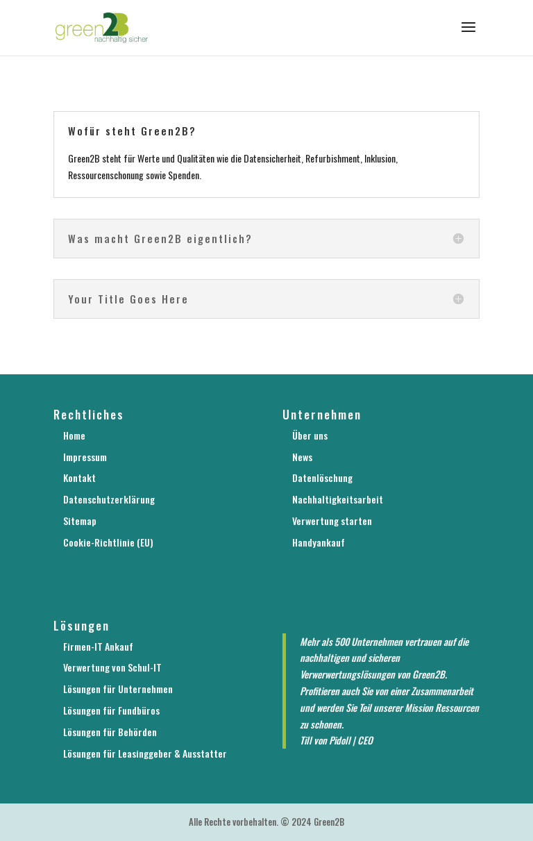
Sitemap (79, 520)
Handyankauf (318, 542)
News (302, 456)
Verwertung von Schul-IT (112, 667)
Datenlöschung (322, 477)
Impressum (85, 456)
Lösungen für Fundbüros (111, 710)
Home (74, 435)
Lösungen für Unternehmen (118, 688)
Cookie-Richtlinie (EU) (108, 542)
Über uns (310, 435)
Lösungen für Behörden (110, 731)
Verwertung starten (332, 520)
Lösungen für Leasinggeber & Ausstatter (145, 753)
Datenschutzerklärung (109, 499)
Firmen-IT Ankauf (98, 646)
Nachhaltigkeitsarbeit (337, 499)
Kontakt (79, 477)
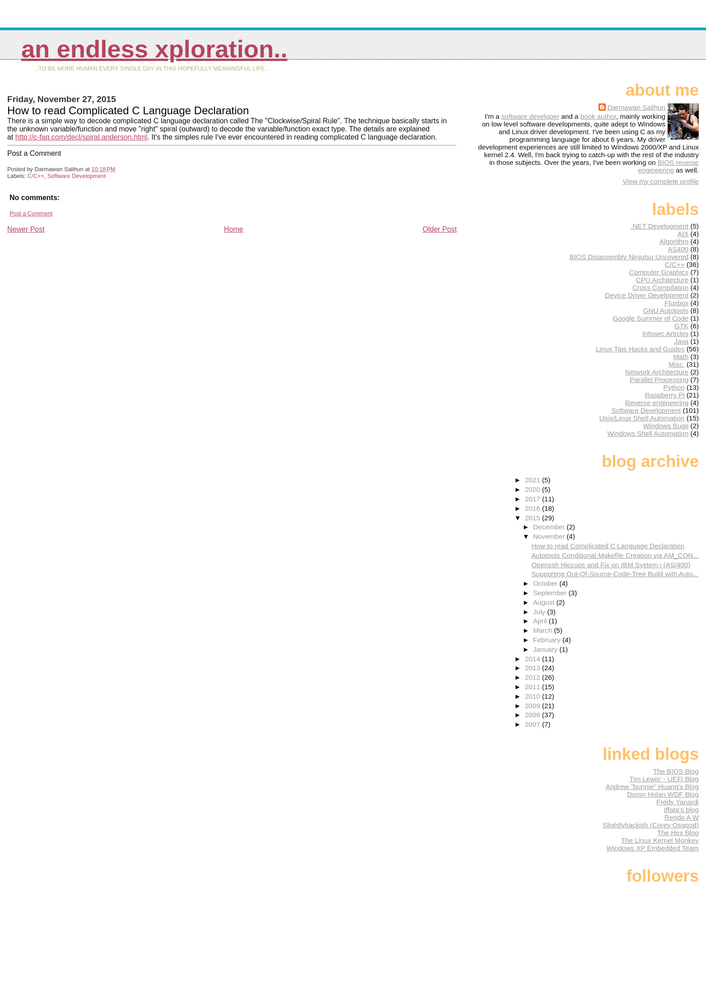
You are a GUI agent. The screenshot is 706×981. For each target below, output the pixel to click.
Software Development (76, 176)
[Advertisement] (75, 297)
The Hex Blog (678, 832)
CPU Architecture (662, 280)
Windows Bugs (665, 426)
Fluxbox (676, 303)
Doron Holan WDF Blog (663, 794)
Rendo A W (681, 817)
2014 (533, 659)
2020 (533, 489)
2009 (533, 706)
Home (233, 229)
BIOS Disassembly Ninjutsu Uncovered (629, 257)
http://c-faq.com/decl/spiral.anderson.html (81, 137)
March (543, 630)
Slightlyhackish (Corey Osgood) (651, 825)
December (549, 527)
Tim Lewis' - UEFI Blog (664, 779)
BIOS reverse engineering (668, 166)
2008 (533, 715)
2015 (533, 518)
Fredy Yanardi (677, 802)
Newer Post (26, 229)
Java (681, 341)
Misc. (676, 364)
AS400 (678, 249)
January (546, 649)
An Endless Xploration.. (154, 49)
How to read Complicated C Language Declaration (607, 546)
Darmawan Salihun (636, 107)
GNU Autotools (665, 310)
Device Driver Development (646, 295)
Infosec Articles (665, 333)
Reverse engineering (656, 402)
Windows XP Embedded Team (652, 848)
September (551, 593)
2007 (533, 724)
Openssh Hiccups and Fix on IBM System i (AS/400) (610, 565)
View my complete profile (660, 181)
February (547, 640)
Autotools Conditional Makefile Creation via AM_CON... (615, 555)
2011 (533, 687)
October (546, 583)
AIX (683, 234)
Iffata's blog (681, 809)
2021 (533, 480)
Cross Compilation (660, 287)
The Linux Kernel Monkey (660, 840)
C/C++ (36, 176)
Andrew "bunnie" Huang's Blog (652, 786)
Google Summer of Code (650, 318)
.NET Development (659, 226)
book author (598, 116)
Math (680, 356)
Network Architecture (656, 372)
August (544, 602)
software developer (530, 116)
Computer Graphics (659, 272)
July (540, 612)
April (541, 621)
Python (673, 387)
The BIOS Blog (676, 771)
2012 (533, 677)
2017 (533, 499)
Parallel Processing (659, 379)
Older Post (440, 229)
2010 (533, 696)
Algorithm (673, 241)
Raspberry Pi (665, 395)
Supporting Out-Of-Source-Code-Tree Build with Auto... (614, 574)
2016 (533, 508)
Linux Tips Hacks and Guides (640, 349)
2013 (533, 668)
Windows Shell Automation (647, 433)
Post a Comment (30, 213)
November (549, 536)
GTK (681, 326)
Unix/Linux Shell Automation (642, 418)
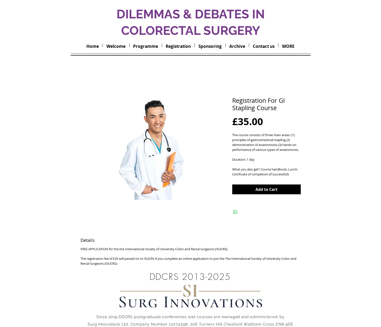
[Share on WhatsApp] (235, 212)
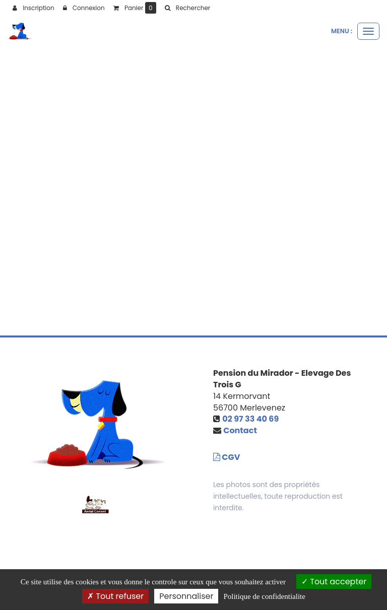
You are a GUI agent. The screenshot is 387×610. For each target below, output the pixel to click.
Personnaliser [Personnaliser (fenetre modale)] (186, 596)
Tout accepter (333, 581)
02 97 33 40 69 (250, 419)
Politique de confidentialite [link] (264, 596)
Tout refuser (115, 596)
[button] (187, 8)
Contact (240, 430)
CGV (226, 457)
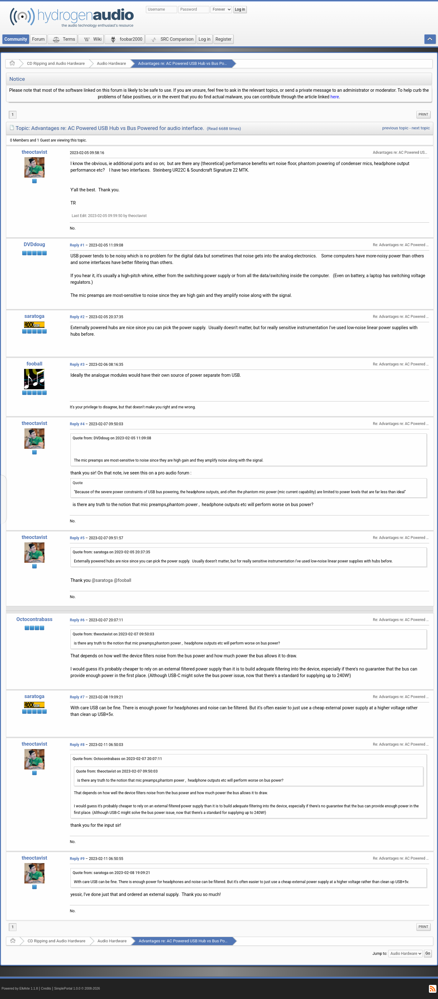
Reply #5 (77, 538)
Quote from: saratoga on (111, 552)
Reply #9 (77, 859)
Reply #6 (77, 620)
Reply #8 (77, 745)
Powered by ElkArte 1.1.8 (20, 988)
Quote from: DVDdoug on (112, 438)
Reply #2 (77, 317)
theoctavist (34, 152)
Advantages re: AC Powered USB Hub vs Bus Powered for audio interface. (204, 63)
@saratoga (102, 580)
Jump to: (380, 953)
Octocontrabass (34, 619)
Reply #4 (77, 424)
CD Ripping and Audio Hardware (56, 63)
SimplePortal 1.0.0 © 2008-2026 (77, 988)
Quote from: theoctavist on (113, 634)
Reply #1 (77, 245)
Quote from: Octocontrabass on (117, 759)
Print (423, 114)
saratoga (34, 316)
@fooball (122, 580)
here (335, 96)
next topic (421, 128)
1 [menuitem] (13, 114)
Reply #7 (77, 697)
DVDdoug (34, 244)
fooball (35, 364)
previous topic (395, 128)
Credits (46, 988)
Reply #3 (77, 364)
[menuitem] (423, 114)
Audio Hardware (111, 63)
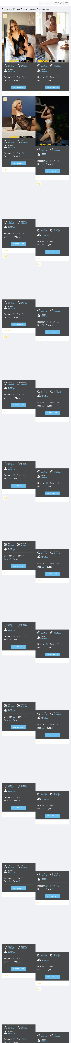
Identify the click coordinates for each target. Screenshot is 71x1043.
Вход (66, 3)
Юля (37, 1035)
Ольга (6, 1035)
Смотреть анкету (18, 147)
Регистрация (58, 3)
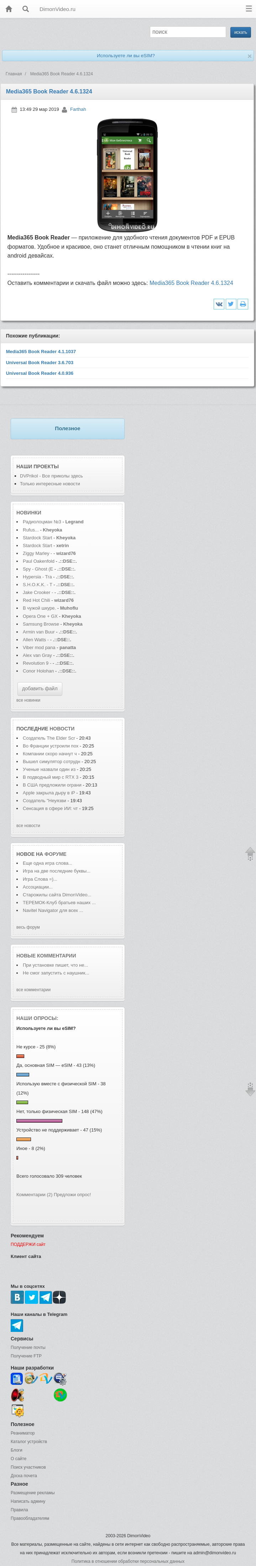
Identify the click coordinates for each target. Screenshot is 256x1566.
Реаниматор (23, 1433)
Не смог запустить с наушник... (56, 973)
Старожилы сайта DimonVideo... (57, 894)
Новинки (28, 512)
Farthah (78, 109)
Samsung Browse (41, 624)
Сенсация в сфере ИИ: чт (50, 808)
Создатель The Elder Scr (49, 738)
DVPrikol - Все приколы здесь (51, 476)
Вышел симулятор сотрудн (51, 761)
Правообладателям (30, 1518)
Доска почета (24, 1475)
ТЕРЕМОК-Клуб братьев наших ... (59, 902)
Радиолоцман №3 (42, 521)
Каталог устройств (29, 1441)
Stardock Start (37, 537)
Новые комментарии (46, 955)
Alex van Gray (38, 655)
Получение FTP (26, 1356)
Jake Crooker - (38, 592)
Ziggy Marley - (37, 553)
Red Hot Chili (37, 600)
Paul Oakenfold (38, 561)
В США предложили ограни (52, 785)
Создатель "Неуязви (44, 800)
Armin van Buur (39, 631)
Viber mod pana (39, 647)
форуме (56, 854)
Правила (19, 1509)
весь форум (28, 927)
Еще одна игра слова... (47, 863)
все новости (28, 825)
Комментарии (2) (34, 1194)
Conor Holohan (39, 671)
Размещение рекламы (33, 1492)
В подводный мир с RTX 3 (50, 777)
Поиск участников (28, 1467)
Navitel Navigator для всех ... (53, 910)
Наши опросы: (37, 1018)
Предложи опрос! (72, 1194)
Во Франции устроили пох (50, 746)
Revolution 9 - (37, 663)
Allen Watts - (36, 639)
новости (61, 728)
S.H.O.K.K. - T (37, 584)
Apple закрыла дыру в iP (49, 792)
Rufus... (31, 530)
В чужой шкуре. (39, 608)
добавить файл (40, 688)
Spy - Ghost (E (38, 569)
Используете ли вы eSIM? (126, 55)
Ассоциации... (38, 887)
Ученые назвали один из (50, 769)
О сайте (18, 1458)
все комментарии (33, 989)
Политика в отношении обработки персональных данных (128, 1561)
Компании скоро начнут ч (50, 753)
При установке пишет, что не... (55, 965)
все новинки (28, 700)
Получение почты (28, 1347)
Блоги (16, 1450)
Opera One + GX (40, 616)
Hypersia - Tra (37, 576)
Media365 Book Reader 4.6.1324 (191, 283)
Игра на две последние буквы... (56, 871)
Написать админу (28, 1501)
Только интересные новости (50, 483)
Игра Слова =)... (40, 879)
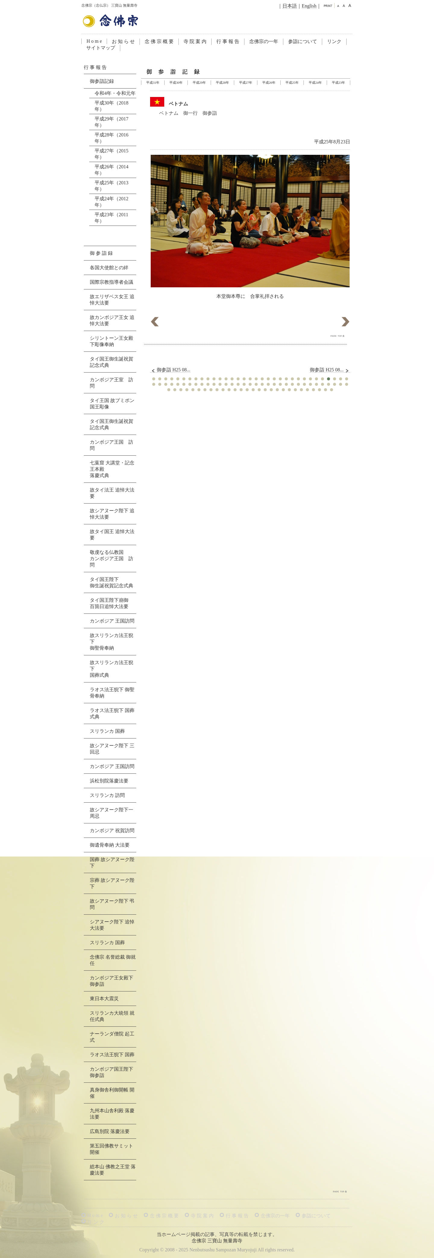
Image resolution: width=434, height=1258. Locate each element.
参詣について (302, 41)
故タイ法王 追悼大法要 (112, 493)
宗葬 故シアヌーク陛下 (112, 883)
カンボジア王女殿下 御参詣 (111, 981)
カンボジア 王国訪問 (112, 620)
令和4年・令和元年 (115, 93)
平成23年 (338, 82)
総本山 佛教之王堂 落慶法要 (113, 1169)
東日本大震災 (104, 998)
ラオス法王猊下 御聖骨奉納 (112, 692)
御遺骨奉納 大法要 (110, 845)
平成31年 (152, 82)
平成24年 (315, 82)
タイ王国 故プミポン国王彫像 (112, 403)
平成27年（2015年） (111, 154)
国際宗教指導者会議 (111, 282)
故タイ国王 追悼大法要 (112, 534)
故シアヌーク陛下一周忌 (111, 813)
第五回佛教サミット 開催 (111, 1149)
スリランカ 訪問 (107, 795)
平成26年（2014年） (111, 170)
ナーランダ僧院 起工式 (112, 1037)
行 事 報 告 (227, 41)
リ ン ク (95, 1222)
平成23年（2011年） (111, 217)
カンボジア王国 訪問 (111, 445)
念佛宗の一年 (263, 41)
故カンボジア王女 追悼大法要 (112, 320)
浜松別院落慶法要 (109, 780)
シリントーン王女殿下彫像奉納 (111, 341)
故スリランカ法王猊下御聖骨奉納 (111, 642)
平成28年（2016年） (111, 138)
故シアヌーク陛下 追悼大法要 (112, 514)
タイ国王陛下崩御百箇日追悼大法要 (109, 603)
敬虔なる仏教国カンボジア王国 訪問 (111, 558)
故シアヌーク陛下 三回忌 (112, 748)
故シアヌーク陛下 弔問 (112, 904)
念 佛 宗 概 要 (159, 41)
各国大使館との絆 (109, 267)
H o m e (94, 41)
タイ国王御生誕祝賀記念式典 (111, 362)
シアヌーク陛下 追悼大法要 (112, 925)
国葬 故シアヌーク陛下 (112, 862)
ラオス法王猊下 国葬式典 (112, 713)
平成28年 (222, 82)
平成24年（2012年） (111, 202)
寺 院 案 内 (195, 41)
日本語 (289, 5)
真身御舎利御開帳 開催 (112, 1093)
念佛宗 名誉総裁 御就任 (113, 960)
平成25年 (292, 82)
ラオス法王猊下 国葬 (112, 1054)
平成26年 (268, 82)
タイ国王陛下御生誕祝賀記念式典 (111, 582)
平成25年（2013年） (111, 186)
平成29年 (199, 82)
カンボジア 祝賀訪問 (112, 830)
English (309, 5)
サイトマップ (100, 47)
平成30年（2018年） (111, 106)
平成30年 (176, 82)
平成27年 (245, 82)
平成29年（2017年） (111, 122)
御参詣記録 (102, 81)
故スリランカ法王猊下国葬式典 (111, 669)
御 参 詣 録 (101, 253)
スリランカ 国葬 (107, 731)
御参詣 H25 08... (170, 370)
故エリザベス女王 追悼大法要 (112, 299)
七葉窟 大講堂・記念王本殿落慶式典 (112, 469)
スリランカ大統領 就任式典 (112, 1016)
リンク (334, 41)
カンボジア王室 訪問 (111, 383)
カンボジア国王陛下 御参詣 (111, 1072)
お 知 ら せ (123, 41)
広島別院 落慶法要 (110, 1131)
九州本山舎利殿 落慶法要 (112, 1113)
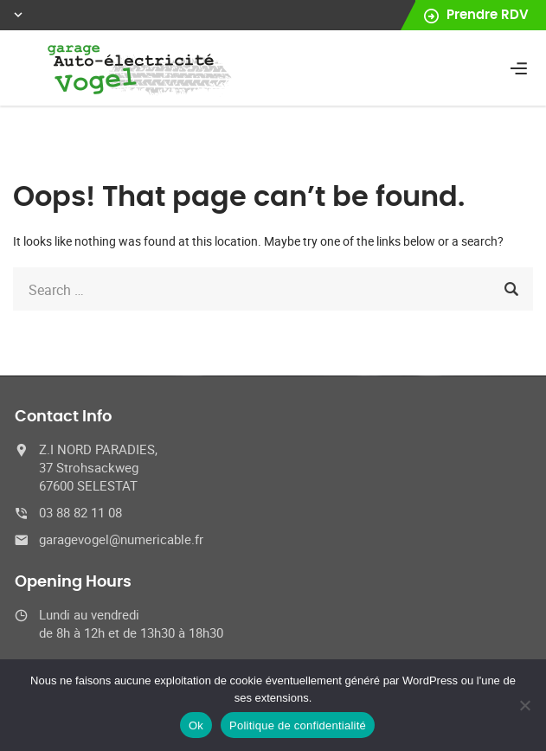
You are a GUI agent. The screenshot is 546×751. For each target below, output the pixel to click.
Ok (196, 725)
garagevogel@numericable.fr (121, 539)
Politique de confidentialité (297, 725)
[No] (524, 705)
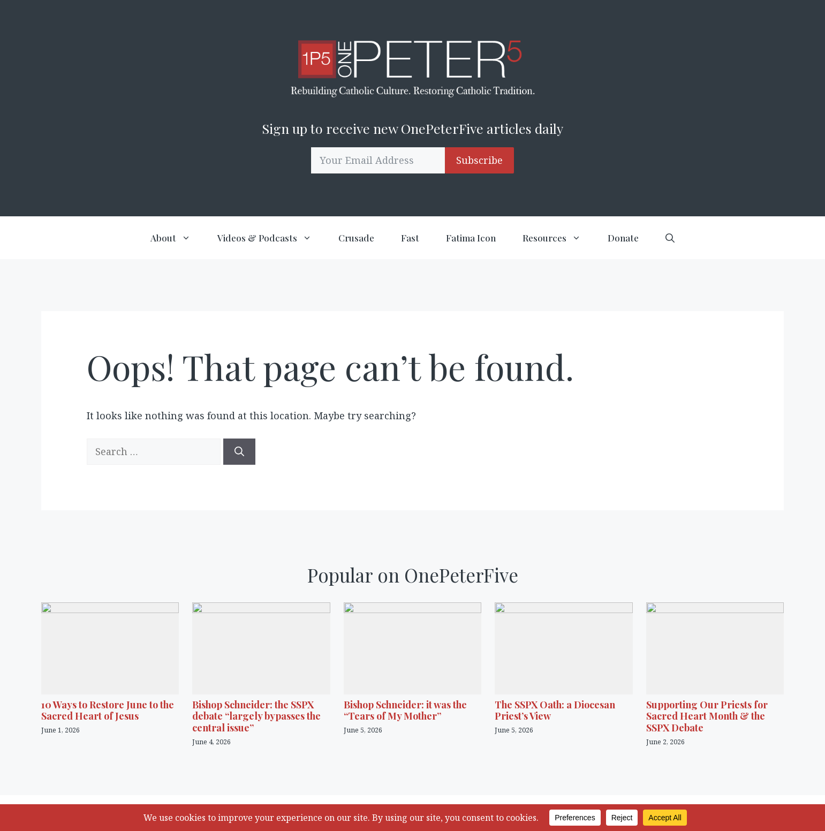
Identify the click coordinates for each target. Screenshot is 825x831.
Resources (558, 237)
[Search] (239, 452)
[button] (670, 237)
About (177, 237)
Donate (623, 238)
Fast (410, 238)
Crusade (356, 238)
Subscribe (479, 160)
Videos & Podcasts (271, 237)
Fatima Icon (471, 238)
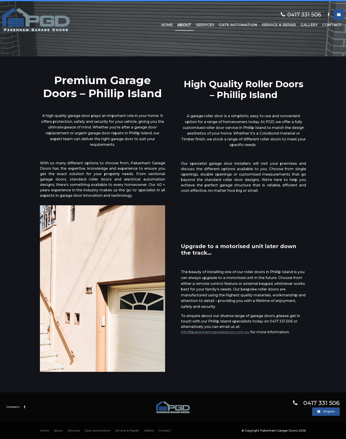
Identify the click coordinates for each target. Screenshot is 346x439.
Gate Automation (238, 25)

WORK TO BE COMPLETED: Pull out each line of the material above that contains the word "from" and copy those lines in full.

THE SOLUTION:
Quote from: saratoga on (111, 552)
Quote from: DVDdoug on (112, 438)
Quote from: theoctavist on (113, 634)
Quote from: Octocontrabass on (117, 759)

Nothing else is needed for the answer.